Export zum Nulltarif: Frankreich kämpft mit überschüssigem Strom

Der französische Präsident Emmanuel Macron
Bild: © Geert Vanden Wijngaert/AP/dpa
Von Julian Korb
Frankreich erzeugt schon seit Monaten mehr Strom, als es verbraucht. Stromerzeuger müssen daher zunehmenden für den Export ihrer Überschüsse zahlen. Das hat der französische Übertragungsnetzbetreiber RTE kürzlich bestätigt. In einem Schreiben an französische Stromlieferanten sprach das Unternehmen von einer "extrem angespannten Situation".
Damit hat sich der Trend seit der Energiekrise umgekehrt. 2022 hatte RTE die Franzosen noch aufgefordert, Strom zu sparen. Grund waren ungewöhnliche viele Ausfälle bei Kernkraftwerken. Auch Deutschland exportierte damals große Mengen an Energie, um dem Nachbarland auszuhelfen.
80 Millionen Minus
Schon im vergangenen Jahr erzeugte Frankreich deutlich mehr Strom, als es selbst verbrauchen konnte. Rund 88 Terawattstunden (TWh) mussten ins Ausland exportiert werden. Zum Vergleich: Deutsche Stromhändler verkauften im selben Zeitraum knapp 49 TWh an Kunden in anderen Ländern.
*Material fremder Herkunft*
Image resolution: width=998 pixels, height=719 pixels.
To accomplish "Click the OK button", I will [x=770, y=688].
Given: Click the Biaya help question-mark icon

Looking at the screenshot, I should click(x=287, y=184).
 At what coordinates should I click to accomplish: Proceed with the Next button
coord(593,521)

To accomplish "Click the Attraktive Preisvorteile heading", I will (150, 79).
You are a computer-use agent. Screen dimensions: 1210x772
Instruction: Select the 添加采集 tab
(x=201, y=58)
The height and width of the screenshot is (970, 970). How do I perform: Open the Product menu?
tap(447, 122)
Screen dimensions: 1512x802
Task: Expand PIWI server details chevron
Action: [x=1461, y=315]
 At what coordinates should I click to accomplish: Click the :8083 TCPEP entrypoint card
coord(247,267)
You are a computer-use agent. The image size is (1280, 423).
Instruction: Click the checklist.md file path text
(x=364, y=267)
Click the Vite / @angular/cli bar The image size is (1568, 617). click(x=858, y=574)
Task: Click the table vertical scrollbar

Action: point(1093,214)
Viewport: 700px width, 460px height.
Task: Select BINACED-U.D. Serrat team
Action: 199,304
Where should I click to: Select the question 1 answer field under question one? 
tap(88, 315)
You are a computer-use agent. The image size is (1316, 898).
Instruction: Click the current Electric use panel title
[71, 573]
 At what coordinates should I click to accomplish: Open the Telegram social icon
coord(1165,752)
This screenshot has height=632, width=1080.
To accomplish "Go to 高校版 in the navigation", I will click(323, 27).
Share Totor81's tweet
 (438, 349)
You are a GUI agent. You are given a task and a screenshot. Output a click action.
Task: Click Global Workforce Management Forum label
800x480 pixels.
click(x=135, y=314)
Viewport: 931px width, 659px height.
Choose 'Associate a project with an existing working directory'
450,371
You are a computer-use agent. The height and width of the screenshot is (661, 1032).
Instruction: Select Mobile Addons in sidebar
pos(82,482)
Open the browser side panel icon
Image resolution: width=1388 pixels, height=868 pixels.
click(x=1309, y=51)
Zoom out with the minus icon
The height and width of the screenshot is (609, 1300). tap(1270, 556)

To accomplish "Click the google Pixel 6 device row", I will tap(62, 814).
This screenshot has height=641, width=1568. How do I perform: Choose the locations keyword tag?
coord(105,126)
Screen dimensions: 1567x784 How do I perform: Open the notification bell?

Zeitgleich importierte Deutschland im Jahr 2024 rund 77 TWh Strom. Kritiker sehen darin ein Problem. Das Argument: Mehr Stromimporte als -exporte würden darauf hindeuten, dass die Versorgungssicherheit gefährdet sei.
Der Fall Frankreich zeigt aber gut, dass auch Stromüberschüsse für Probleme sorgen. Denn die Überproduktion von Strom sorgt in Frankreich immer häufiger zu negativen Börsenstrompreisen. Stromhändler müssen dann draufzahlen, wenn sie Energie loswerden wollen. Die französische Energieregulierungskommission CRE schätzt, dass Produzenten im vergangenen Jahr so 80 Millionen Euro verloren haben.
Mittagsspitzen nehmen zu
Grund der Entwicklung ist laut Luc Remont, Chef des staatlichen Energieversorgers EDF, dass die Franzosen seit der Energiekrise weniger Strom verbrauchen. Die Stromnachfrage habe sich nicht so entwickelt wie erwartet. Laut Übertragungsnetzbetreiber RTE sank der jährliche Stromverbrauch Frankreichs von 465 TWh im Jahr 2021 auf 449 TWh im Jahr 2024.
Gleichzeitig steigt die Produktion erneuerbarer Energien auch in Frankreich. Zwischen 12 und 16 Uhr zeigen sich so auch immer häufiger Erzeugungsspitzen aus Photovoltaik-Anlagen. Der französische Netzbetreiber Enedis meldete im ersten Quartal 2025 einen Zubau von 1,4 Gigawatt (GW) an Solaranlagen – französischer Rekord.
Um eine Überproduktion zu verringern, regelt der Übertragungsnetzbetreiber RTE inzwischen immer häufiger Windkraftanlagen und PV-Anlagen ab. Die Anlagenbetreiber werden dafür kompensiert.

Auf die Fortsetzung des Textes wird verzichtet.